Records drawn from a dataset:
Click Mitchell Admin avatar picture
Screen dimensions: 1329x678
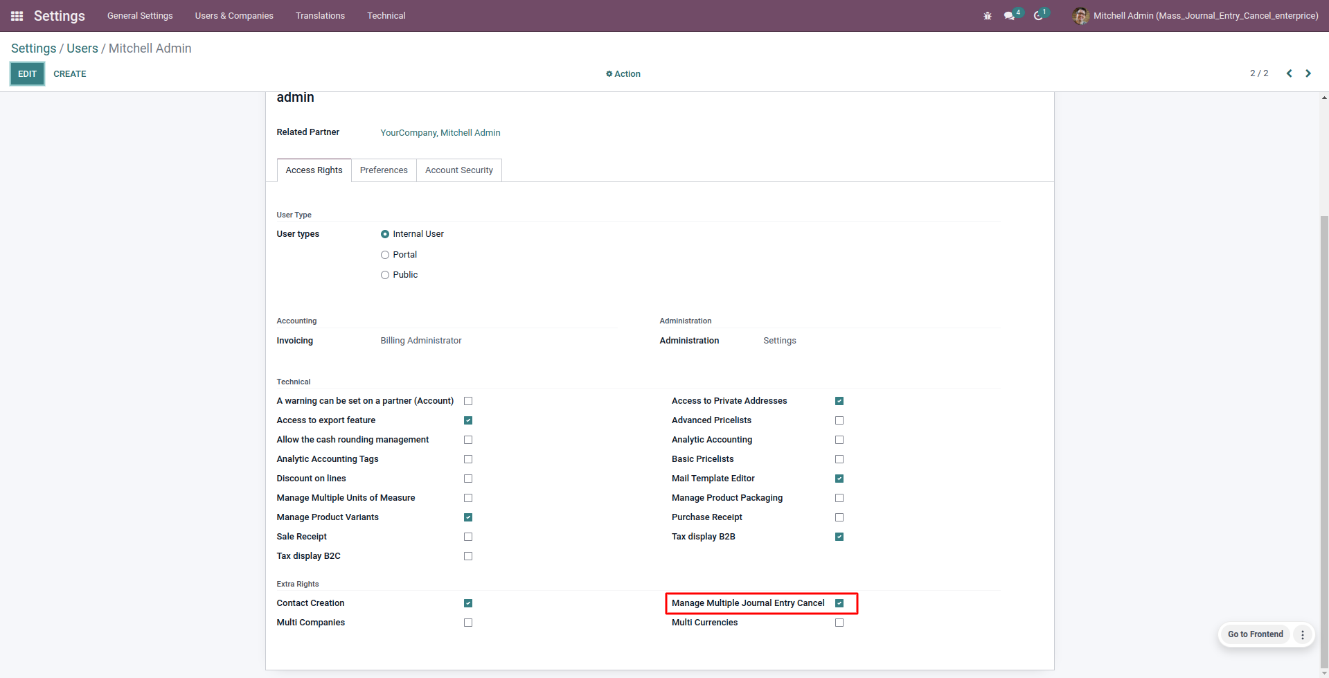click(1080, 16)
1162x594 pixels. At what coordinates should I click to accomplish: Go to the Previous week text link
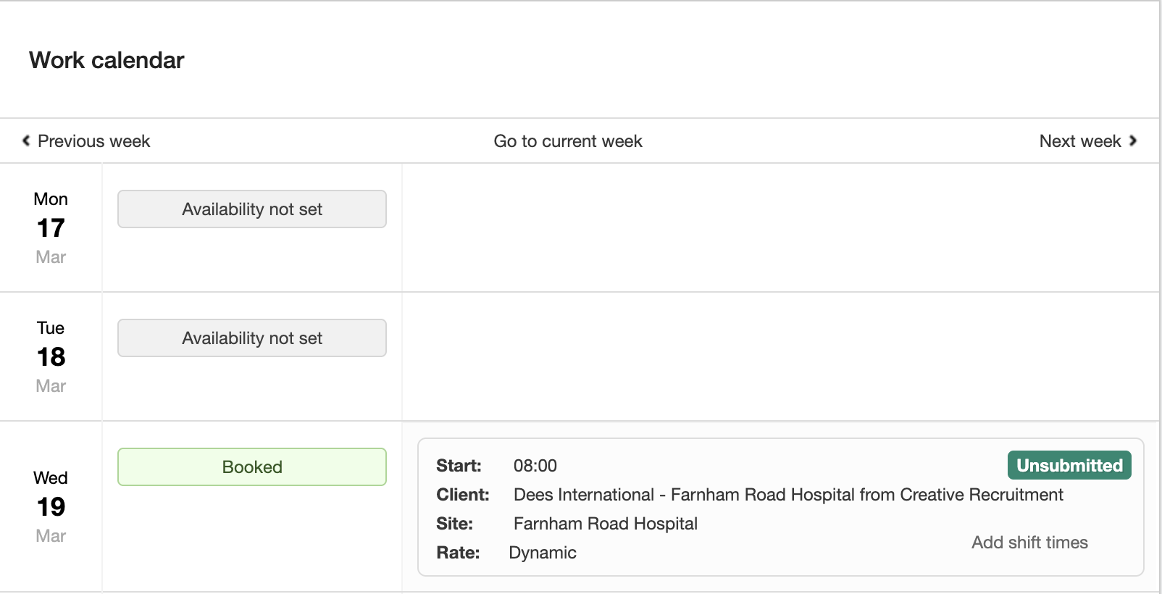coord(93,141)
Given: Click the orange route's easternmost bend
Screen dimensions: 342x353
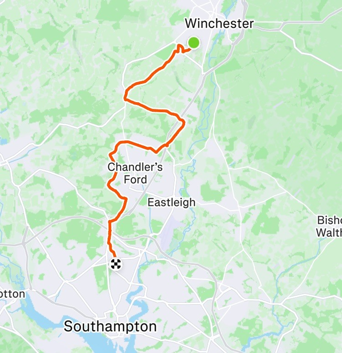Looking at the screenshot, I should 183,123.
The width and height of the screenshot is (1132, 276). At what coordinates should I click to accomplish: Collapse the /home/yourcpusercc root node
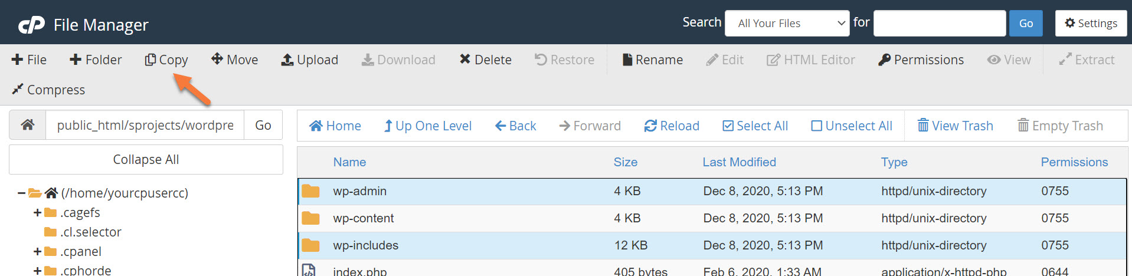tap(21, 193)
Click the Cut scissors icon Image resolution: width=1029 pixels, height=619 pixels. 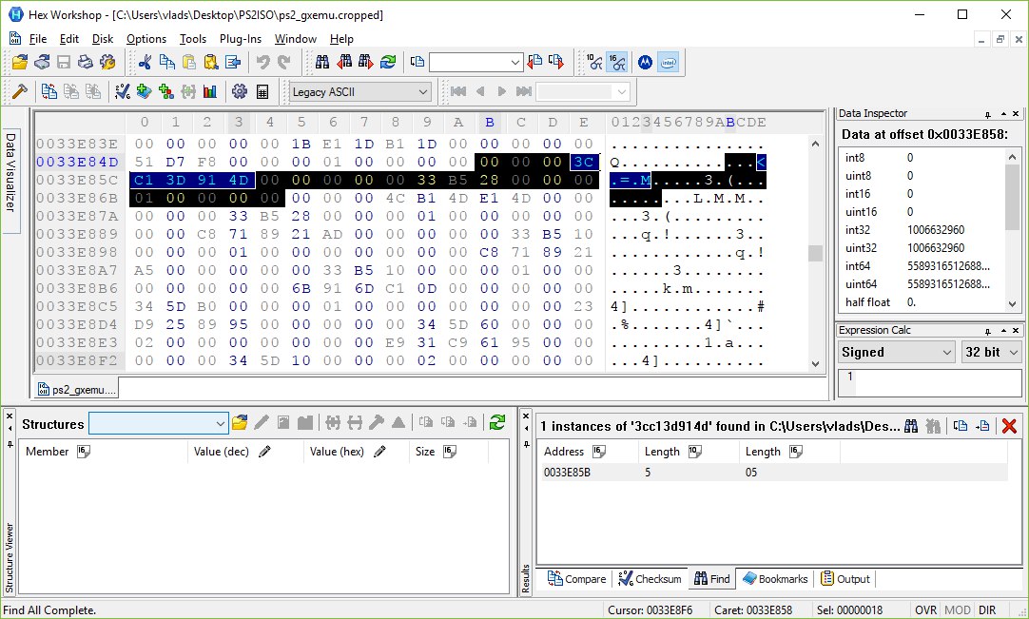[146, 63]
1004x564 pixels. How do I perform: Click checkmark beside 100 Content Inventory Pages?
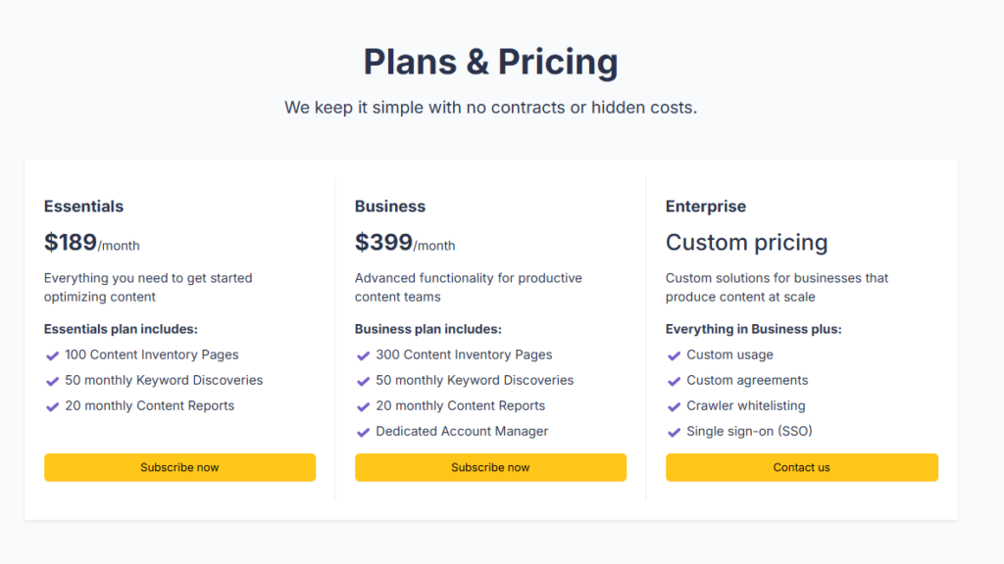(53, 355)
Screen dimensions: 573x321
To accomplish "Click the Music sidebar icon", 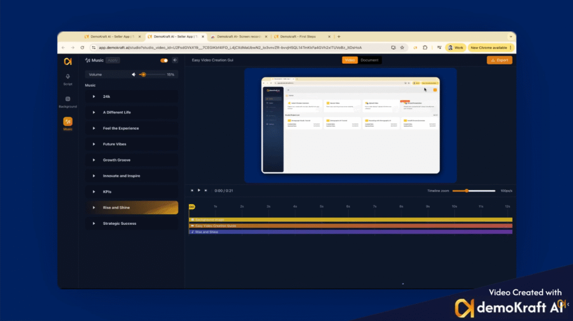I will tap(68, 123).
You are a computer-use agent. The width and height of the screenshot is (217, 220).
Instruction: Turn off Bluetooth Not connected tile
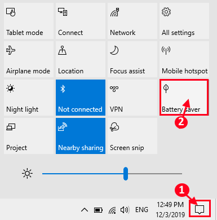81,98
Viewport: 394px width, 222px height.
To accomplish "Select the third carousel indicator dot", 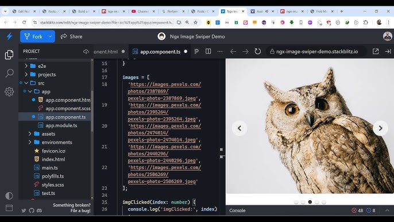I will point(310,202).
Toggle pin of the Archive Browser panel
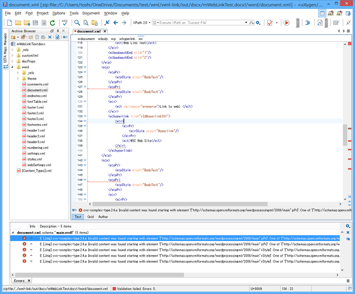355x294 pixels. point(58,31)
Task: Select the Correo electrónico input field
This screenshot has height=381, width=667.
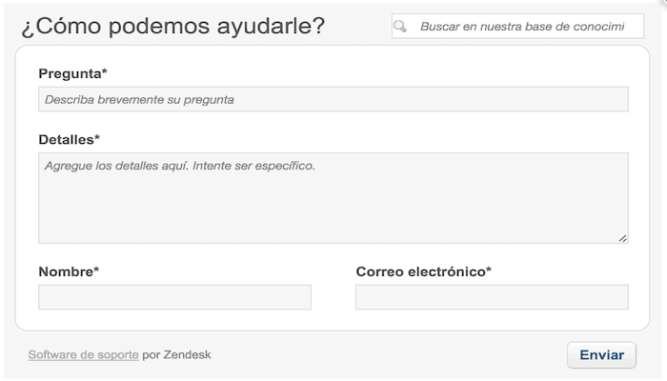Action: [x=493, y=297]
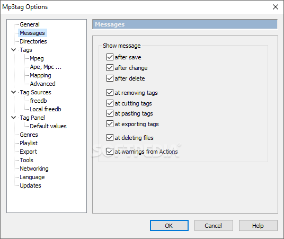Select Default values under Tag Panel
This screenshot has height=239, width=284.
(x=48, y=126)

[What to work on] Find the line holding "Task: Select the" in the data above. Retype it and every later line exactly, through the end, but not the pictures.

[Solution for this exercise]
Task: Select the Correo electrónico input field
This screenshot has height=381, width=667.
Action: [x=493, y=297]
Select Default values under Tag Panel
This screenshot has height=239, width=284.
(x=48, y=126)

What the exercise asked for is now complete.